Task requirements -
Search the records for the word "table" and pick out every line that has it.

*** The records ***

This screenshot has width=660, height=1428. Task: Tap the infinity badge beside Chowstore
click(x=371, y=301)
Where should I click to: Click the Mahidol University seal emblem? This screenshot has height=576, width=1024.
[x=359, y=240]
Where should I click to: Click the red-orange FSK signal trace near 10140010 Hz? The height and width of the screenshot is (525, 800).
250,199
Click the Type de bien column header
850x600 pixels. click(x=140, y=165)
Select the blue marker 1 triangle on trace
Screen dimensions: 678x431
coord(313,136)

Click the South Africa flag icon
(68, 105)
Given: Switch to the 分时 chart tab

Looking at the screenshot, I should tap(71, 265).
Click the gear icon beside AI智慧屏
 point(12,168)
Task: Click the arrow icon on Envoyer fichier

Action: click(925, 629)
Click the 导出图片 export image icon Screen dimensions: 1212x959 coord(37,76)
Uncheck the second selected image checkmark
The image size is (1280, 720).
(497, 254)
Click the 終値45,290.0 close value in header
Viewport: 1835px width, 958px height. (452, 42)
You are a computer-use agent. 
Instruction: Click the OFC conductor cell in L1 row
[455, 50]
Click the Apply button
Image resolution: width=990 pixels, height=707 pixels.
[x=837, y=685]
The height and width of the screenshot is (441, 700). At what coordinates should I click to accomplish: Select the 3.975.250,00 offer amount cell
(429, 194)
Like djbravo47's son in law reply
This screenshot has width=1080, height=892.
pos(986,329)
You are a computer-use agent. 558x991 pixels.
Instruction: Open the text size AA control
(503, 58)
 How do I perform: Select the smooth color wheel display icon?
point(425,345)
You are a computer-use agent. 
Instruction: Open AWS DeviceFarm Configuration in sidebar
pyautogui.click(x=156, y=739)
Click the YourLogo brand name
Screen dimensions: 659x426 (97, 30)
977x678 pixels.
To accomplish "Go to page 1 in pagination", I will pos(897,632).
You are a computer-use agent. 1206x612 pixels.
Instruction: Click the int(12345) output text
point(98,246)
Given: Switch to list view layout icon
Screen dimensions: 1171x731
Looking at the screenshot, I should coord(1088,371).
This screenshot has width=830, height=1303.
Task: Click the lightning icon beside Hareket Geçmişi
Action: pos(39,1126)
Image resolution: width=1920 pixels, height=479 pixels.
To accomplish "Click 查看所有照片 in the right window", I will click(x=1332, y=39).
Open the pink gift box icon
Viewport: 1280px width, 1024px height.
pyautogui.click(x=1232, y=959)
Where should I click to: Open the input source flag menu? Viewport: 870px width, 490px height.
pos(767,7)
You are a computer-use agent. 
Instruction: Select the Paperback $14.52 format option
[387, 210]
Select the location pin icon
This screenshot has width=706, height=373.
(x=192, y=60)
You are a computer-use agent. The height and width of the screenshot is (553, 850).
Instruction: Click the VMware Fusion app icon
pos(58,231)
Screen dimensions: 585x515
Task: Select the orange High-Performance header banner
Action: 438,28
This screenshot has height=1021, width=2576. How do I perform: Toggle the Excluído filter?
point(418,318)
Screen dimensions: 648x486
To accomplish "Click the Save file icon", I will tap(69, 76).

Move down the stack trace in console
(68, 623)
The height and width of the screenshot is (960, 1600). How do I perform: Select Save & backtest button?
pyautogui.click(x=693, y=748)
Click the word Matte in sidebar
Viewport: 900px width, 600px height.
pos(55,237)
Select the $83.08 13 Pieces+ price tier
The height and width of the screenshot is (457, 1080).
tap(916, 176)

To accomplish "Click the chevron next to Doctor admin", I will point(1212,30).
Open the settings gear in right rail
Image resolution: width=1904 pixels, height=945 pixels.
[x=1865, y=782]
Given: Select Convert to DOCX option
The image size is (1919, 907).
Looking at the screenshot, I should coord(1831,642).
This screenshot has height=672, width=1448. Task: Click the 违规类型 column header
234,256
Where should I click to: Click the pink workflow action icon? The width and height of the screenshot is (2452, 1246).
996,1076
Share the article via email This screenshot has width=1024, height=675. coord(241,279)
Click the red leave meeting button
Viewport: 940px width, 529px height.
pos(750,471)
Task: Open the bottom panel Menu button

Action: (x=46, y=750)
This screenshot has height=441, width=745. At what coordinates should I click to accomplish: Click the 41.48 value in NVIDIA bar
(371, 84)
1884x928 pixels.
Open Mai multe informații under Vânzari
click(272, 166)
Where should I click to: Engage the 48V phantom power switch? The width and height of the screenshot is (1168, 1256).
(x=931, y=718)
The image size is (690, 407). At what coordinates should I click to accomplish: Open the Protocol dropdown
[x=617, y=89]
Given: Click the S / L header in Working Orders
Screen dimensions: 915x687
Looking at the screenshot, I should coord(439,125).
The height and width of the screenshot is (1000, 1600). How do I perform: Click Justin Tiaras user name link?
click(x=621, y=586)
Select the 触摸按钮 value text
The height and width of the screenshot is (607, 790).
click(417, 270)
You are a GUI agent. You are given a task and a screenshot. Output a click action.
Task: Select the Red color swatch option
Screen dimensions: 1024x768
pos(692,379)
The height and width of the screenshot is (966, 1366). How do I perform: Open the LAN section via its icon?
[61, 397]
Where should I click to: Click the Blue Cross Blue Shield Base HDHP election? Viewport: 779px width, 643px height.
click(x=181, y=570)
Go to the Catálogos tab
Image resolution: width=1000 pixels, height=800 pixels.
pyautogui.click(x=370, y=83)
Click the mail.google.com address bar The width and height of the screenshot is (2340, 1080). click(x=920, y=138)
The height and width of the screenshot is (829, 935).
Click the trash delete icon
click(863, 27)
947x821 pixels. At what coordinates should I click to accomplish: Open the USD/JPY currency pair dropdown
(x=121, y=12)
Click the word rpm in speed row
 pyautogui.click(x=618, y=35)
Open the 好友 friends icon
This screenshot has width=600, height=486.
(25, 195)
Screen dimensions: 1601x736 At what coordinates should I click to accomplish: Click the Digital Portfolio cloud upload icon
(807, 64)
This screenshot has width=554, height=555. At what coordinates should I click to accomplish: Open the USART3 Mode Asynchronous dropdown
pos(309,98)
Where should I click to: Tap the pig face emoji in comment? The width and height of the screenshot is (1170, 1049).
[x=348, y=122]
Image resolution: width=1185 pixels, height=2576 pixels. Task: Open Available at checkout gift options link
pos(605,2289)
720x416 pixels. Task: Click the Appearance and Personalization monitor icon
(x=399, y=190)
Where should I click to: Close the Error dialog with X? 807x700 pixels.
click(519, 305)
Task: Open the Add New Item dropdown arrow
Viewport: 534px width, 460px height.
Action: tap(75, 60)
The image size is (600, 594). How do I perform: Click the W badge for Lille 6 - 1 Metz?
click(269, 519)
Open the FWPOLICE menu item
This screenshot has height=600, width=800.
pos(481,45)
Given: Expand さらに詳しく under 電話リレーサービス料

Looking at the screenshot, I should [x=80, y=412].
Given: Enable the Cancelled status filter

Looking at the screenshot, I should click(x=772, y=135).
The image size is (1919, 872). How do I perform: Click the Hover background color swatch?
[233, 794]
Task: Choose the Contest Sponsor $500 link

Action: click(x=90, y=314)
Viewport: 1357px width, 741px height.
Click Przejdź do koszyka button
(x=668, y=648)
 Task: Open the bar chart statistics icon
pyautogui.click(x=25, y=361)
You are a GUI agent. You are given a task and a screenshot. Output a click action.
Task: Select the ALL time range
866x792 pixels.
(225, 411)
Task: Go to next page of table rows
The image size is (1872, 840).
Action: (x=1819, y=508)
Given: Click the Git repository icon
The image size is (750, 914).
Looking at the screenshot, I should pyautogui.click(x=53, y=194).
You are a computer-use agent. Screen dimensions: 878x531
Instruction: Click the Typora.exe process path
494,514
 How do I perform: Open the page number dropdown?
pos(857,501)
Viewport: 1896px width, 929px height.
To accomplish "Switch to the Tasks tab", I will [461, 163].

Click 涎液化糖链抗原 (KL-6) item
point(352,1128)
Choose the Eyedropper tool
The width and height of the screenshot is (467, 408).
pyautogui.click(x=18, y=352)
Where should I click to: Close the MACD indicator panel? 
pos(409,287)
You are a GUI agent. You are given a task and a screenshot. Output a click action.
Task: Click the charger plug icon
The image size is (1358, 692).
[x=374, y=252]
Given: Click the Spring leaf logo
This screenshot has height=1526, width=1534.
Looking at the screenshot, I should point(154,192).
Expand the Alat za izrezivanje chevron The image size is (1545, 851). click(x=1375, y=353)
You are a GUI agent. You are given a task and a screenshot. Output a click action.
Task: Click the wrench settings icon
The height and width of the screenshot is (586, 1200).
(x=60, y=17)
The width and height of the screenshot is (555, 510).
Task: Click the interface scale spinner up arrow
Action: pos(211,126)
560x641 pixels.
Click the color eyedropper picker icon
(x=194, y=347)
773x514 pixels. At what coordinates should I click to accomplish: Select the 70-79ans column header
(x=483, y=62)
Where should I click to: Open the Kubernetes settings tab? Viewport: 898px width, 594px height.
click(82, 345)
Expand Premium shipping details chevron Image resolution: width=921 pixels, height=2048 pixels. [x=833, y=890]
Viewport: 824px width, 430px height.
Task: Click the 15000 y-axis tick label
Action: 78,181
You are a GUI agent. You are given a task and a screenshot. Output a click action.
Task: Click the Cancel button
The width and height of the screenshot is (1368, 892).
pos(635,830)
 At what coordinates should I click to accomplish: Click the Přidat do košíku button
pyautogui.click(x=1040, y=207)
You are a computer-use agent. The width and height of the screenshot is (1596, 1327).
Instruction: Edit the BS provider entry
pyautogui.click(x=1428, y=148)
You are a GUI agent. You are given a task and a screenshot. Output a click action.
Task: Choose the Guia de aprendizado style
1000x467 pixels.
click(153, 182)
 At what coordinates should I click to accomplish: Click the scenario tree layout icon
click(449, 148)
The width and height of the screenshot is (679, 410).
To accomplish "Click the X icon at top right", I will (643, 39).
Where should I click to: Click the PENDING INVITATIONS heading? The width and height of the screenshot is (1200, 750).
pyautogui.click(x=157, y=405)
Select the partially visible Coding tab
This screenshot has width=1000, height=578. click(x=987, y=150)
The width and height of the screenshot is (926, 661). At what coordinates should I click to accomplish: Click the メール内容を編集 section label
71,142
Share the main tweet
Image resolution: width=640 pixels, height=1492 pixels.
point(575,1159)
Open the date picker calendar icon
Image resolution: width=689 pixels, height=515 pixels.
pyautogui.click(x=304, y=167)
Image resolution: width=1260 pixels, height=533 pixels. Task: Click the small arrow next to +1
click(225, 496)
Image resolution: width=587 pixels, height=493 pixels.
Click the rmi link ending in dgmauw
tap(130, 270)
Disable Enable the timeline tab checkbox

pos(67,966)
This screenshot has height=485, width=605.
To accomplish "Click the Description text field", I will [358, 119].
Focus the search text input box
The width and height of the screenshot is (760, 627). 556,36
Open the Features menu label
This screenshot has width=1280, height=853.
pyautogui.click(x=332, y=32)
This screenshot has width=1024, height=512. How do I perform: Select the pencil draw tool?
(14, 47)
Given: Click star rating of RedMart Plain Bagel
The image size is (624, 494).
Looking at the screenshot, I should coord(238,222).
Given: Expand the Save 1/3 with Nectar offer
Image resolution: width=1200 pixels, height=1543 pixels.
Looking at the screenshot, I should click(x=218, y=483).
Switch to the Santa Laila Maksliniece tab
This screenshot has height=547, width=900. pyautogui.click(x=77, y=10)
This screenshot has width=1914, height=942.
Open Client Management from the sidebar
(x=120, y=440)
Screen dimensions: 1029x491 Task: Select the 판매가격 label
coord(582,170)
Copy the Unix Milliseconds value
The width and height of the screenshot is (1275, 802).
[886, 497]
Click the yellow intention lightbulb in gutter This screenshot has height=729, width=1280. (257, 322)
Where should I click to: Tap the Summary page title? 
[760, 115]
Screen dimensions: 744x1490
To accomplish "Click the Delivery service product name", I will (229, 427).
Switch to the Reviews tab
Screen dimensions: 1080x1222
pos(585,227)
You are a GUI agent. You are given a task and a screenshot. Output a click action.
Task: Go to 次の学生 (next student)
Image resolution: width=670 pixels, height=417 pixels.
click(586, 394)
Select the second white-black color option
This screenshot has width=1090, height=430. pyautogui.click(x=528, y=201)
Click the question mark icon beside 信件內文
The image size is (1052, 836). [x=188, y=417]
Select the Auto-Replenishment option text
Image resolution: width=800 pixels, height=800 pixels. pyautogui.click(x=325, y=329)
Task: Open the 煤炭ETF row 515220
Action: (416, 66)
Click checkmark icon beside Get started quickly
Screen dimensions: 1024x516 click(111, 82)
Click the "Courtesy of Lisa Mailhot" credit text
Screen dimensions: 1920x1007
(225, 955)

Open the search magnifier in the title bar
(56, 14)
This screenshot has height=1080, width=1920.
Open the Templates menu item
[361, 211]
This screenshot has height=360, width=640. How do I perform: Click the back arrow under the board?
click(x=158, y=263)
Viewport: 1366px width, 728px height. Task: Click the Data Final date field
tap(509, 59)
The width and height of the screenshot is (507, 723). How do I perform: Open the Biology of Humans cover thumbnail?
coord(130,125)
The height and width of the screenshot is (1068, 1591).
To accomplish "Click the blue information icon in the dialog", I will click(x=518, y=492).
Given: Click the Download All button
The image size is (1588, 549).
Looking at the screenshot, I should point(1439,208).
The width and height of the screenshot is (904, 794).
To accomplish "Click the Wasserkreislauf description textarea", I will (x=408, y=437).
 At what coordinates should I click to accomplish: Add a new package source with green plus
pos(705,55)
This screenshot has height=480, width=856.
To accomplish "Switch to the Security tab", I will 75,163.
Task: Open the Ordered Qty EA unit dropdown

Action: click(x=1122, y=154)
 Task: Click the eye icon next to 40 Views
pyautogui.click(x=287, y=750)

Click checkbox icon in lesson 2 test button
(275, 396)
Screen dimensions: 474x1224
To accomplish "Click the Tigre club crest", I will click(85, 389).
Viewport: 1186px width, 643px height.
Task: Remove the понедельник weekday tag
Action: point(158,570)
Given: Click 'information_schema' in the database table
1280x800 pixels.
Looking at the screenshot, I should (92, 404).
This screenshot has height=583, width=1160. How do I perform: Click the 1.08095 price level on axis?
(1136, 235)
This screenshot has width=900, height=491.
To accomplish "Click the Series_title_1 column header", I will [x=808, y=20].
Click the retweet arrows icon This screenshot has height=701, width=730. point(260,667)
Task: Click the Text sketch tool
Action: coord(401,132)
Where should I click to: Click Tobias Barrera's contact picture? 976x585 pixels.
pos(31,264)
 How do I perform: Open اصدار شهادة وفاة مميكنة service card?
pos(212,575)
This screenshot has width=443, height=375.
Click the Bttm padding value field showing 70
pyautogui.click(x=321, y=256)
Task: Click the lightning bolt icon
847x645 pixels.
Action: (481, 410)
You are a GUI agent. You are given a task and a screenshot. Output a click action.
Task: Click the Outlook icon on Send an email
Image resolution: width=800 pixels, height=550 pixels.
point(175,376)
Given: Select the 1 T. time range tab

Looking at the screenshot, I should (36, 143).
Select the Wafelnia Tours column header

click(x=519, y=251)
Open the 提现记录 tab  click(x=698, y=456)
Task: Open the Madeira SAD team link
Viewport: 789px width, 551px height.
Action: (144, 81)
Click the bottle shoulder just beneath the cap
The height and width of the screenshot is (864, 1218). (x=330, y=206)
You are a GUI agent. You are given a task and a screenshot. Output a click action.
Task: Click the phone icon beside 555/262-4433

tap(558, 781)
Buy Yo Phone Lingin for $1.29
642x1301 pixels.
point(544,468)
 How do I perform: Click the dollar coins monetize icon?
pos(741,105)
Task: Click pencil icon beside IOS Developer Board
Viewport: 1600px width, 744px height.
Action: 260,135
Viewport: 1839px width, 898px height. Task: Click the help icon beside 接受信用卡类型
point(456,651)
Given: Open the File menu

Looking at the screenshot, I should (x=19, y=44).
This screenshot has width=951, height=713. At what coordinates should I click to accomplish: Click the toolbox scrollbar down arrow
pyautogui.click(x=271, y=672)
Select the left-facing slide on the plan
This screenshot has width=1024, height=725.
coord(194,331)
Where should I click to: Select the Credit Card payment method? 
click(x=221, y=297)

***

Solution to this task -
Task: Go to next page of table rows
Given: Click 'information_schema' in the database table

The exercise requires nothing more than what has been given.